Abrash offers an overview of Oculus Research and tries addressing the question of — with VR failing to reach mass adoption in the past — why it is going to be different this time.

“In a very real sense its the final platform,” he says. “The one which wraps our senses and will ultimately be able to deliver any experience that we’re capable of having.”

He says Oculus Research is the first well-funded VR research team in 20 years and their job is to do the “deep, long-term work” of advancing “the VR platform.” He points to a series of key areas they plan to pursue including eye tracking. The idea behind foveated rendering is that if you track the eyeball’s movements fast and reliably enough you could build a VR headset which only draws the most detailed parts of a scene directly where you are looking. He also described the fixed focal depth of modern VR headsets as “not perceptually ideal” and admits they can “cause discomfort” or “may make VR subtly less real” while hinting at “several possible ways” of addressing this problem requiring new hardware and changes to the rendering model.

“This is what it looks like when opportunity knocks,” he says.

Oculus Connect 2 (2015)

In late 2015 Abrash outlines a more specific series of advances required to drive human senses with VR technology. He says he’s fine leaving the sense of taste to future VR researchers, and both touch and smell require the development of breakthroughs in delivery techniques. He also discusses the vestibular system — which he describes as our internal accelerometer and gyroscope for sensing change in orientation and acceleration  — and that “conflict between our vestibular sense and what you see is a key cause of discomfort.”

“Right now there’s no traction on the problem,” he says.

For hearing, though, there’s a “clear path to doing it almost perfectly,” he says. “Clear doesn’t mean easy though.” He breaks down three elements of audio simulation as Synthesis (“the creation of source sounds”), Propagation (“how sound moves around a space”), and Spatialization (“the direction of incoming sound”) and the difficulties involved in doing all three well.

“We understand the equations that govern sound but we’re orders of magnitude short of being able to run a full simulation in real time even for a single room with a few moving sound sources and objects,” he says.

He predicts that in 20 years you’ll be able to hear a virtual pin drop “and it will sound right — the interesting question is how close we’ll be able to get in five years.”

Future Vision

He describes “photon delivery systems” as needing five attributes which are often in conflict with one another, requiring trade-offs in field of view, image quality, depth of focus, high dynamic range and all-day ergonomics.

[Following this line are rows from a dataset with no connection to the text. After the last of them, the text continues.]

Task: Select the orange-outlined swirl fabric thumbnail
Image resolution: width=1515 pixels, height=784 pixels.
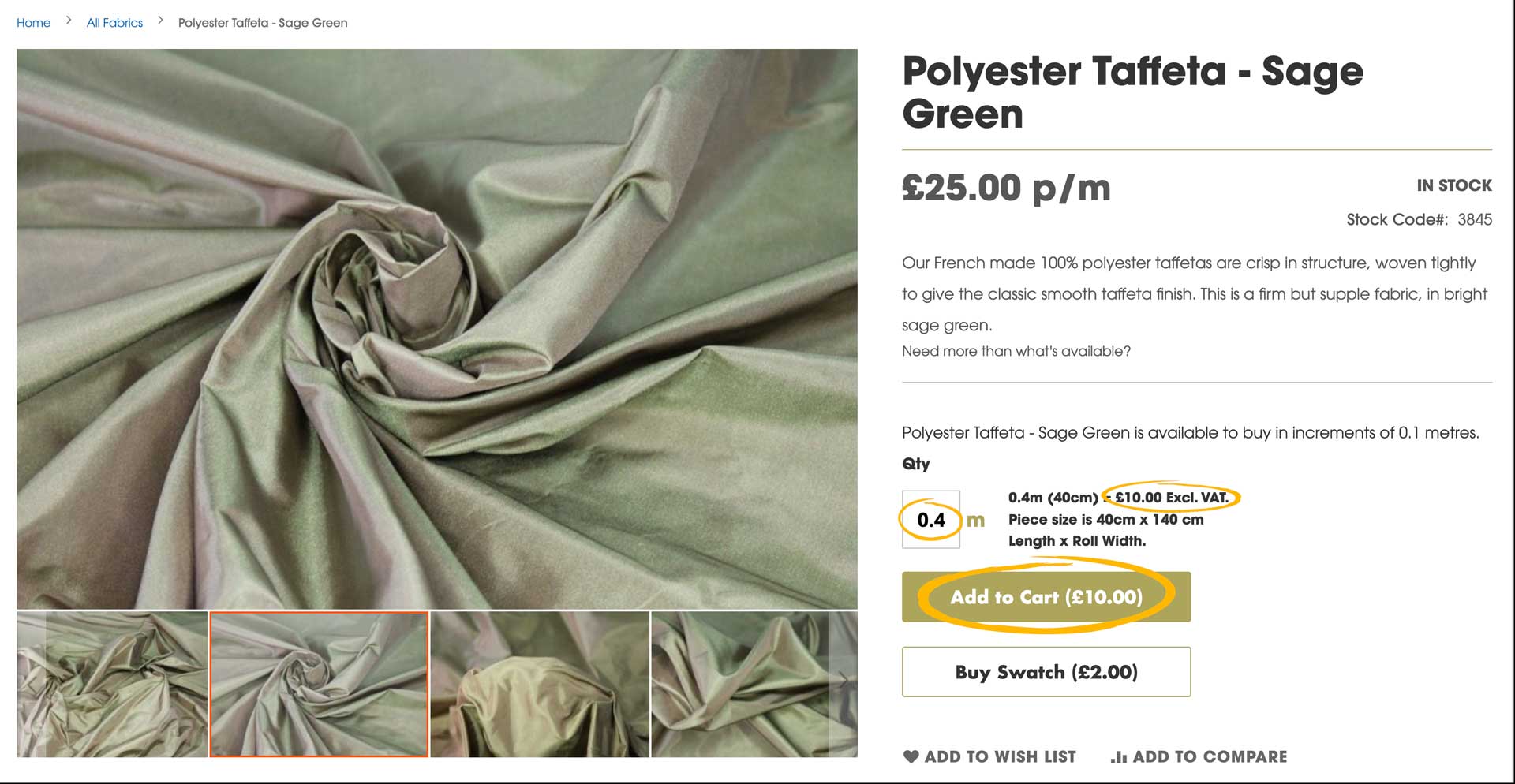Action: (x=319, y=684)
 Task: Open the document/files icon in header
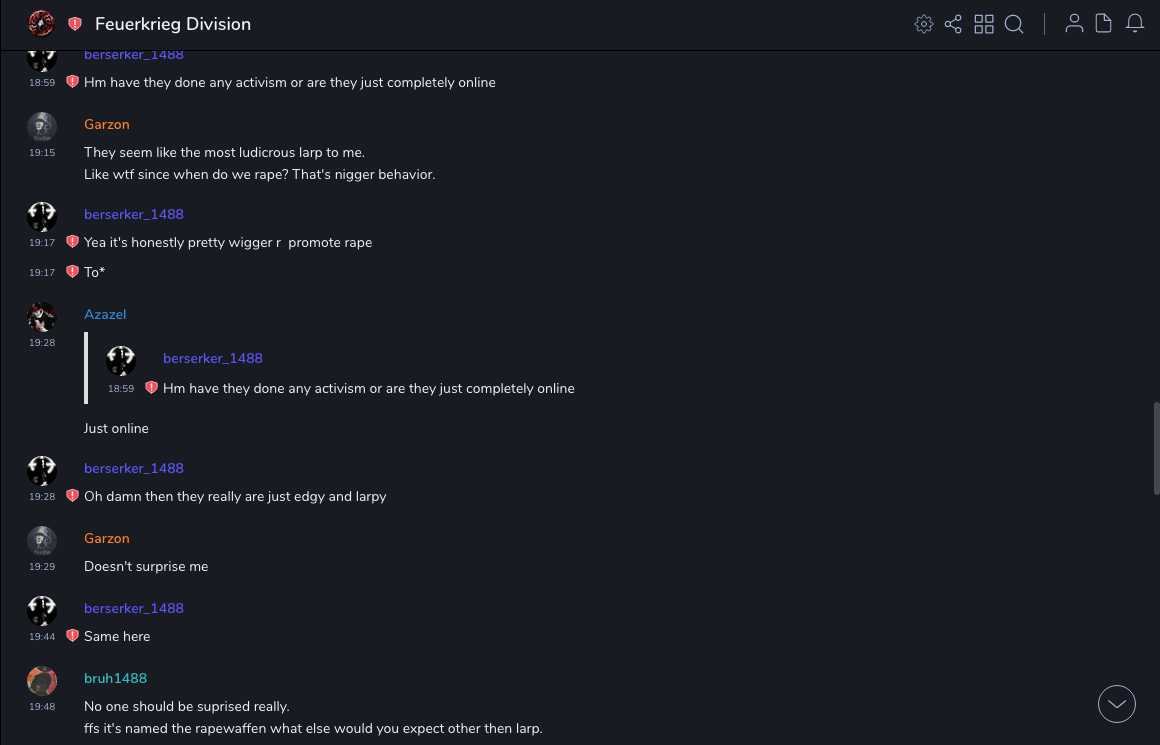coord(1104,24)
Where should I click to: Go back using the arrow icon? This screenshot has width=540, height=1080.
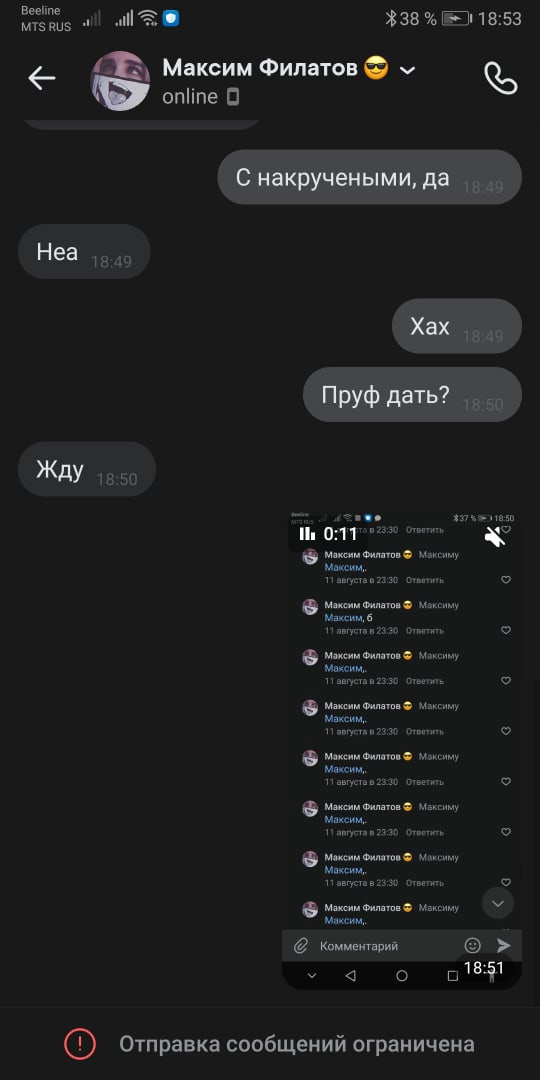[x=41, y=79]
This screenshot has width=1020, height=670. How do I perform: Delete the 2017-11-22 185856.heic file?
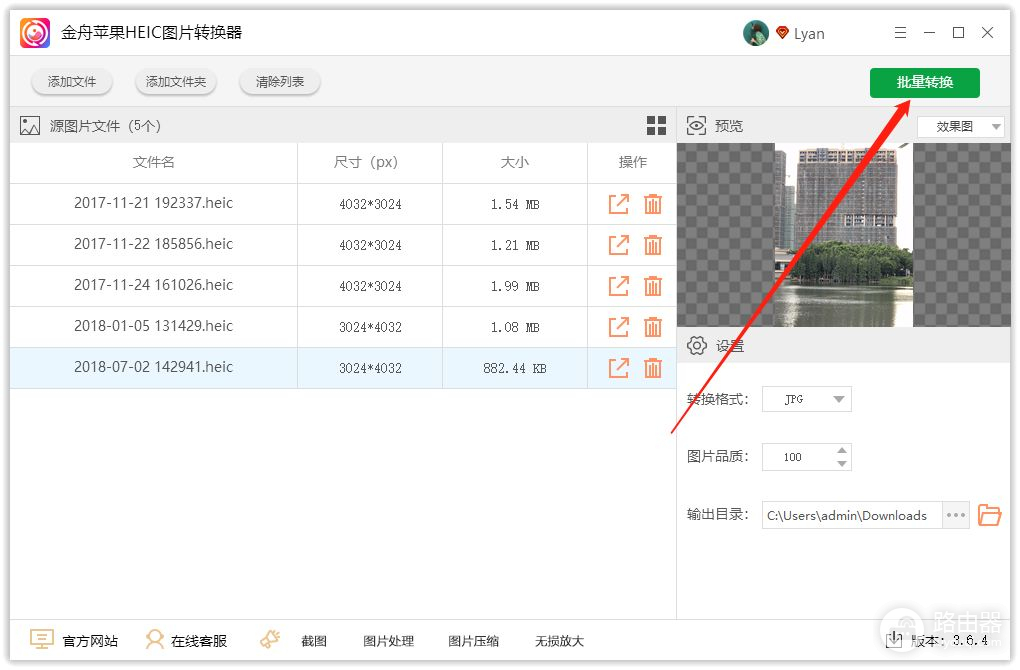tap(653, 245)
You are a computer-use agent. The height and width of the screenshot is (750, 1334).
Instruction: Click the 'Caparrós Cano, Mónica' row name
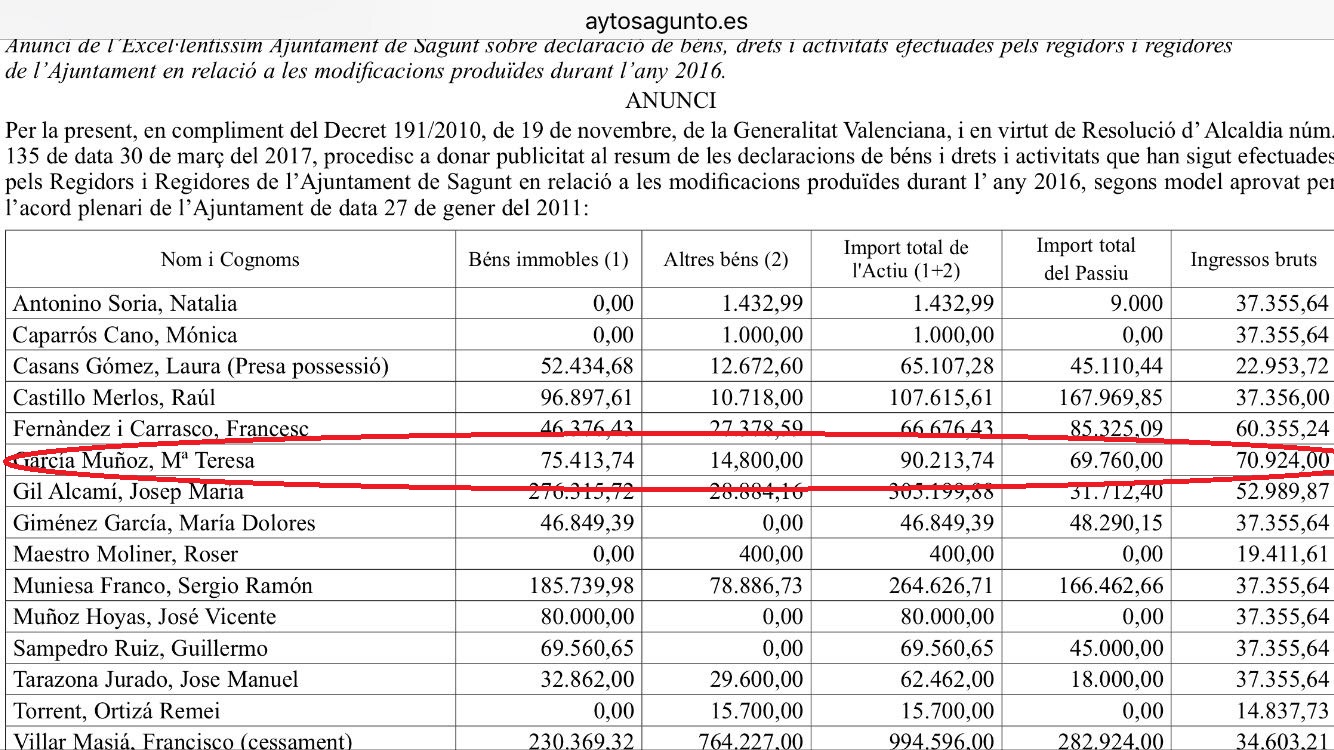coord(125,335)
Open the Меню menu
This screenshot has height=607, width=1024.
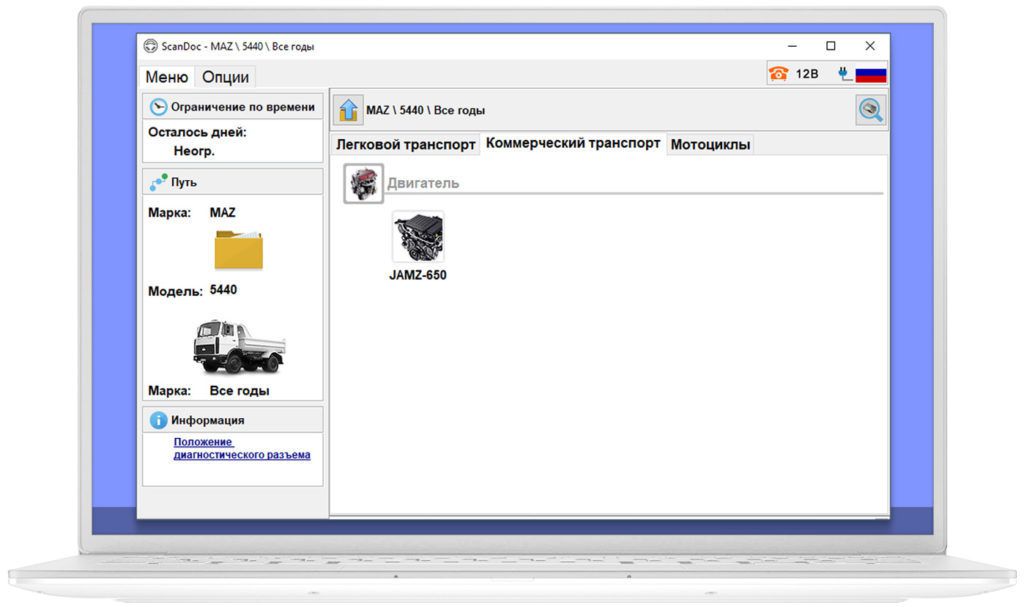click(166, 77)
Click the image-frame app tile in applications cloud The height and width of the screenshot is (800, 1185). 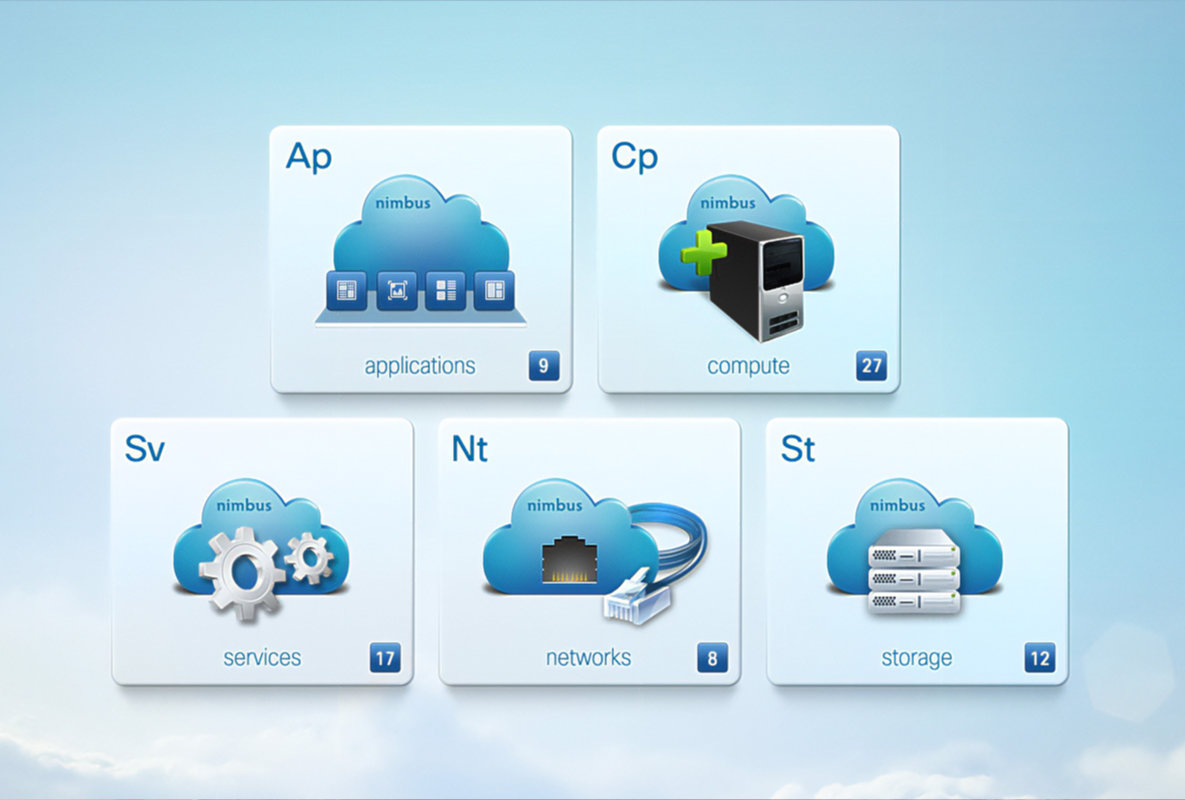[397, 291]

“All currently known trade offs are a long way from real-world vision,” he says.

He provides the following chart showing the current market standard and the “desired” attributes of a future VR vision system.Michael Abrash Research 2015 Vision Attributes

Reconstructing Reality And Interaction

Abrash describes other areas of intense interest for Facebook’s VR research as scene reconstruction as well as body tracking and human reconstruction. Interaction and the development of dexterous finger control for VR is a particularly difficult problem to solve, he adds.

“There’s no feasible way to fully reproduce real-world kinematics,” he says. “Put another way, when you put your hand down on a virtual table there’s no known or prospective consumer technology that would keep your hand from going right through it.”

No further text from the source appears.